Keyifli Okumalar...
Sevda, kapının yanına konan sandalyede sessizce otururken yüzündeki gülümsemeyle sessizce sohbeti dinliyordu. Şimdilik her şey yolunda gidiyordu. Bakışları kendisi gibi sessizce oturan Ertuğrul'a çevrildiğinde yüzünde yer etmeye başlayan gülümsemeye engel olamadı. Belli etmemeye çalışarak Ertuğrul'u süzdüğünde onun bugün ayrıca yakışıklı olduğunu fark etti. Üniforma ne kadar yakışıyorsa takım elbise de o kadar yakışmıştı. Bakışlarını çekecekti ki Etuğrul'la göz göze geldi. Ertuğrul bir gözünü kırpıp gülümsediğinde Sevda sessizce boğazını temizleyerek bakışlarını kaçırdı.
"Ertuğrul oğlumuz ne iş yapıyordu?" Sevda, teyzesininn sorusunu işittiğinde derin bir nefes aldı. Ne iş yaptığını tabiki de biliyordu ne diye soruyordu ki?
"Polisim."
"Maaşın bir ev geçindirmek için yeterli mi bari?"

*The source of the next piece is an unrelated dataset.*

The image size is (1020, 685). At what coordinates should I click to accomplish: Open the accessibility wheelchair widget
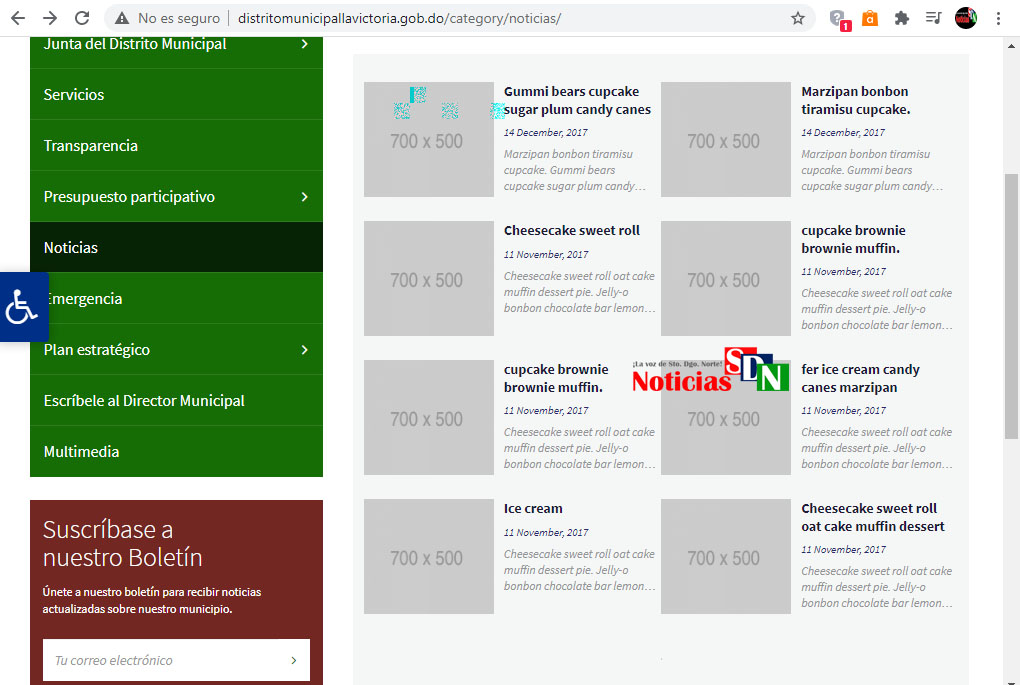[22, 307]
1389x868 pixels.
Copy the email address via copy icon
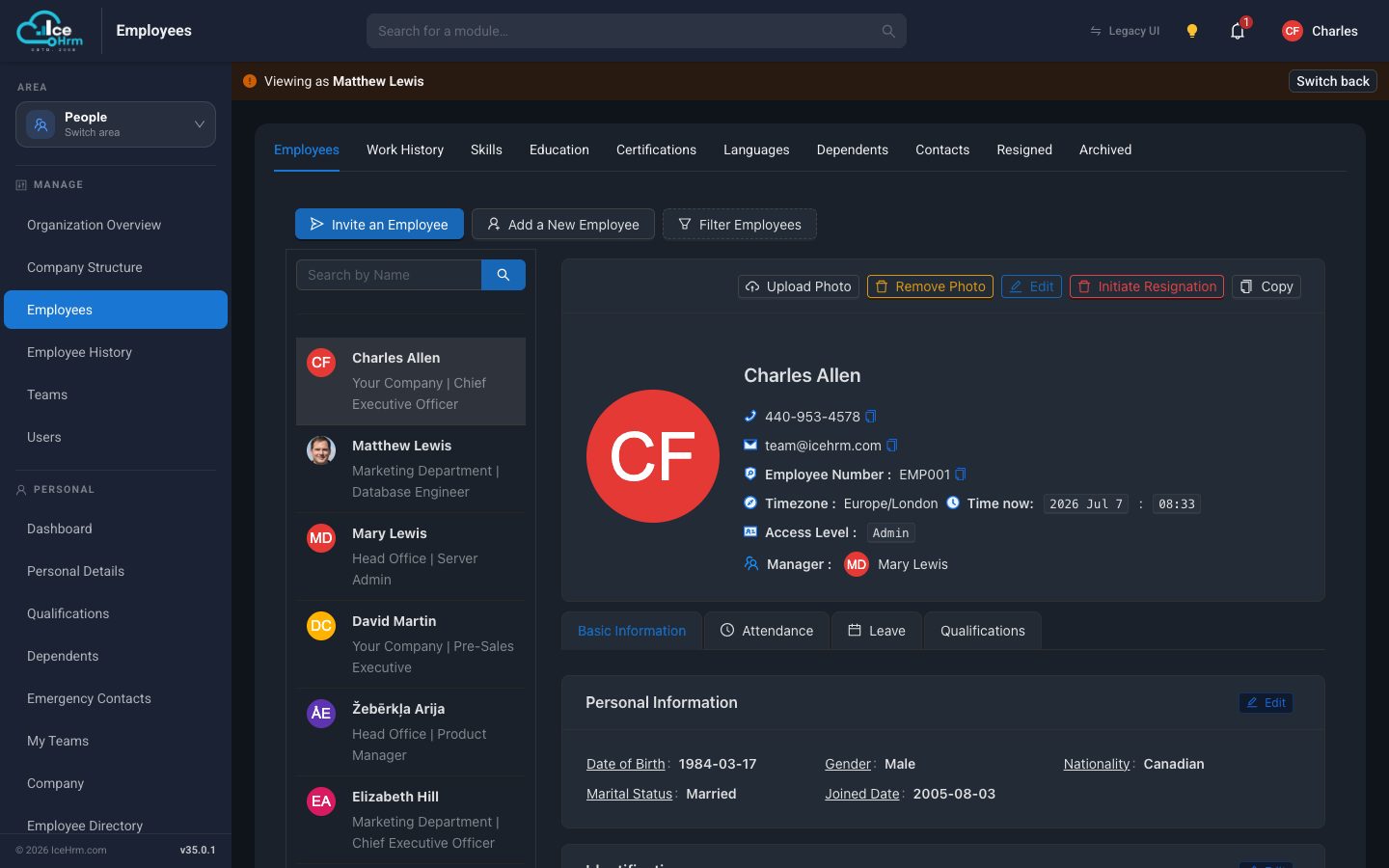coord(891,446)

"Allah'a şükür yeterli efendim."
"Sabrın?"
"Efendim?"
"Sabrın nasıl peki? Sabır da önemlidir."
"Kendisi çok bilir sabır işini." Sevda bir anda araya giren amcasına baktığında amcasının bıyık altından gülümsediğini gördü.

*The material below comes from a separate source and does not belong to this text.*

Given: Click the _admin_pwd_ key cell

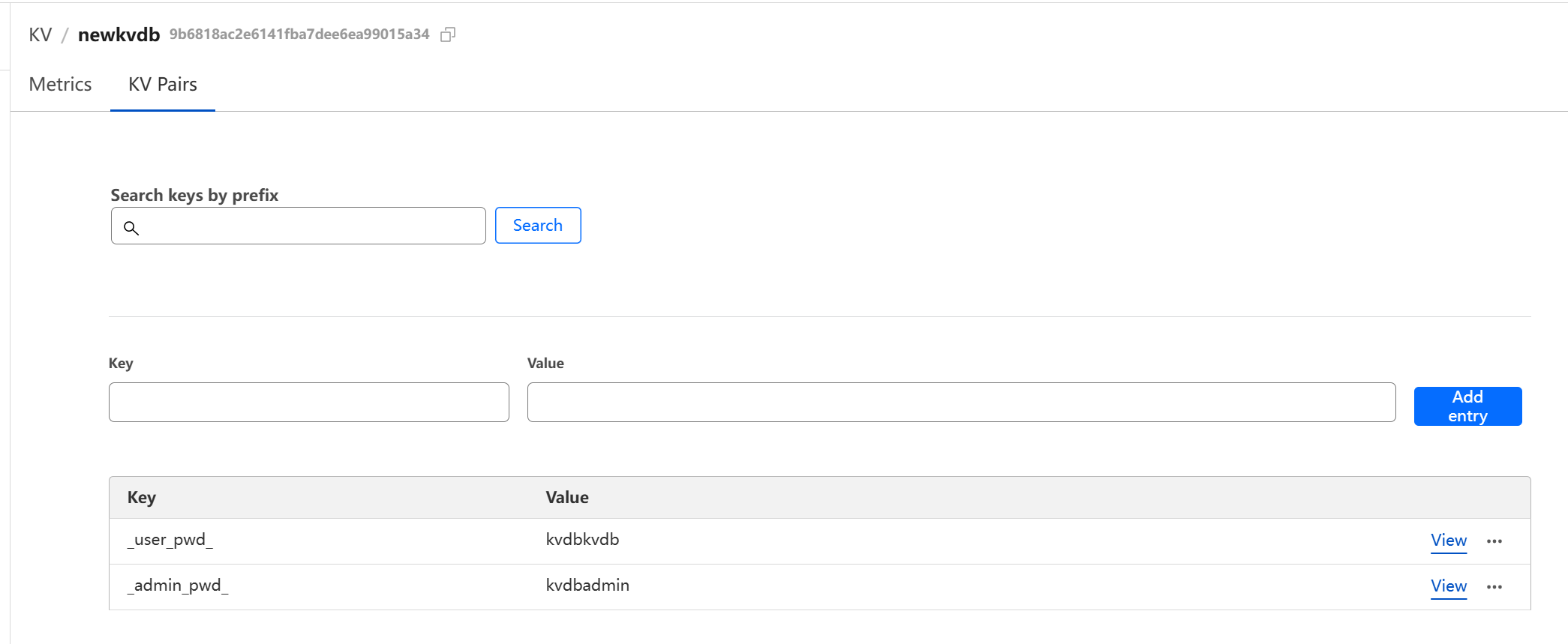Looking at the screenshot, I should (x=178, y=586).
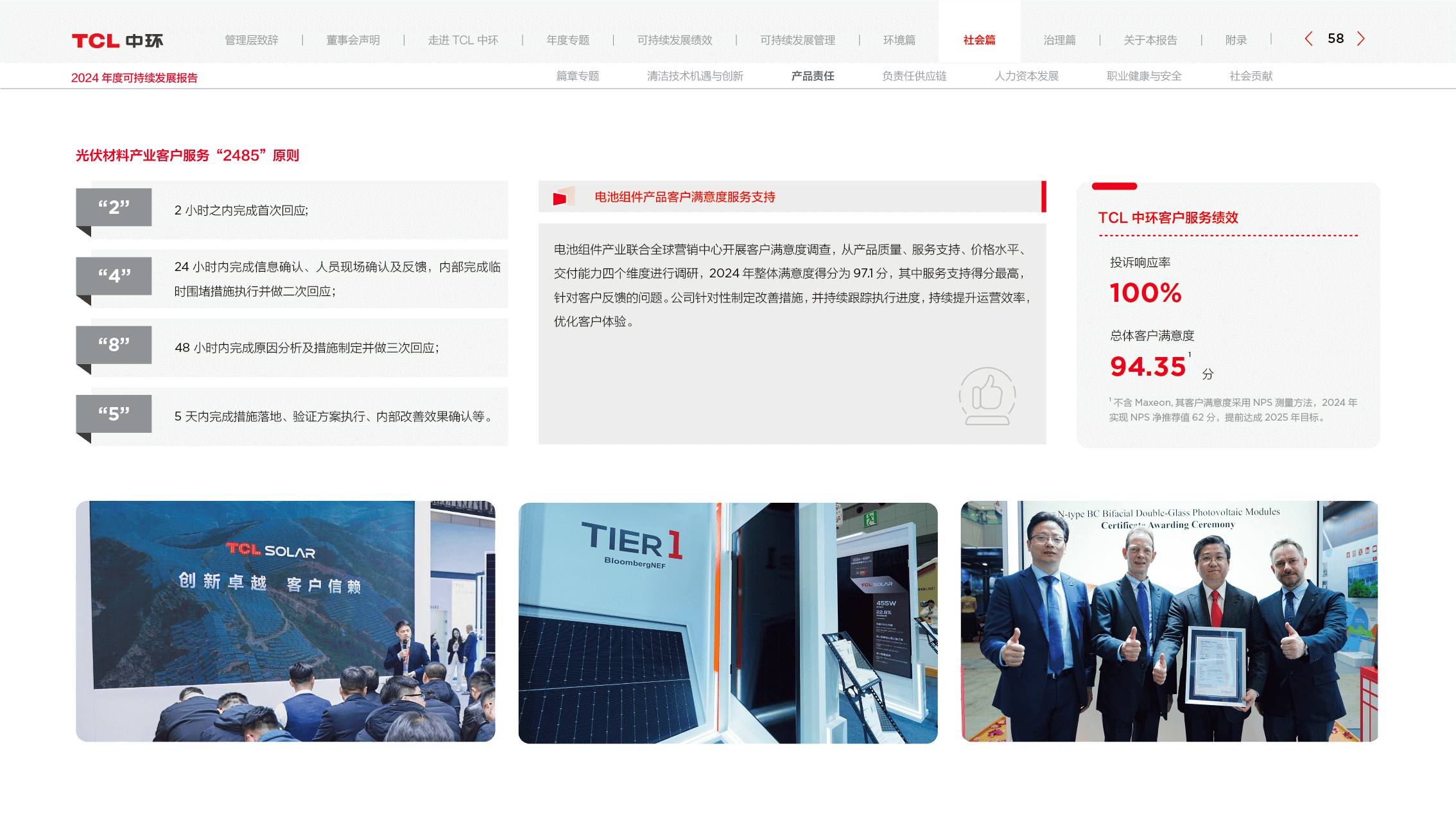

"Sen bana bir şey mi ima etmeye çalışıyorsun?" teyzesininin bakışları Ertuğrul'dan amcası üzerine çevrildiğinde Sevda derin bir nefes aldı.
"Anladın mı? Şaşırdım, gelişme var sende. Kitap mı okuyorsun?"

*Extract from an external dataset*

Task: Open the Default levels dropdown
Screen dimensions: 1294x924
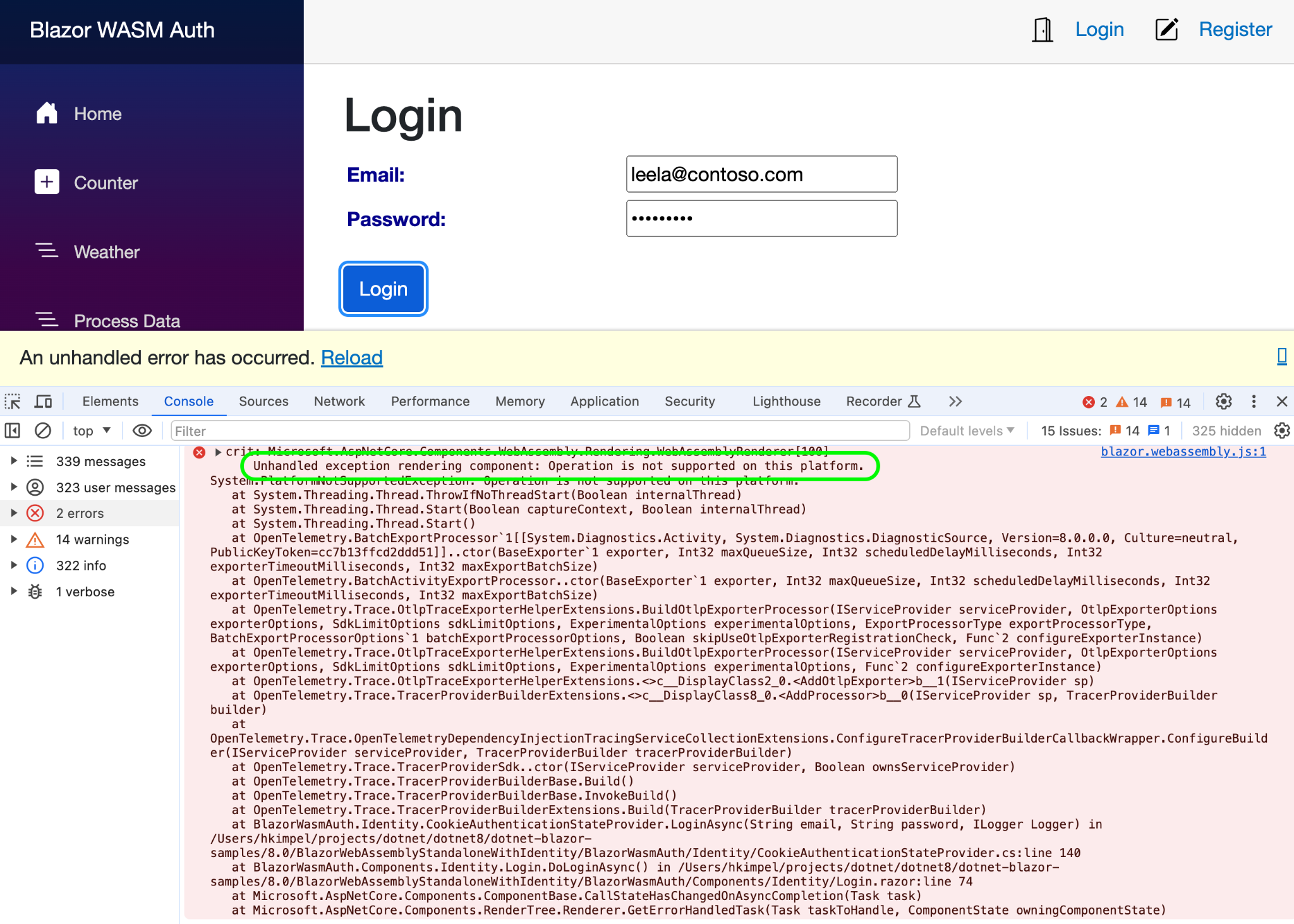Action: 967,431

"Sana birkaç tavsiye vereyim istersen. İhtiyacın var gibi duruyor. Ama unutmuşum sen kitap okumazdın, bir de bununla övünürdün dimi?"
"Sen okuyorsun da ne oldu?"
"Çok komiksiniz her zamanki gibi. Evet, sevda kızım sen kahveleri yap hadi. Nergis sende yardım et. Biz de havalardan devam edelim." Annesi teyzesinin konuşmasına izin vermeden araya girdiğinde sevda derin bir nefes aldı. Sevda oturduğu sandalyeden kalkarken annesinin ortamı yumuşatmak için abartılı gülüşlerini işitti. Sorun şuydu ki odada annesi haricinde kimse gülmüyordu. Teyzesi ve amcası birbirlerine kötü bakışlar atarken Ertuğrul ve ailesi şaşkın bir haldeydi. Sevda başından aşağıya utanç yağmurları dökülmüş gibi hissetti. Rezil oluyorlardı.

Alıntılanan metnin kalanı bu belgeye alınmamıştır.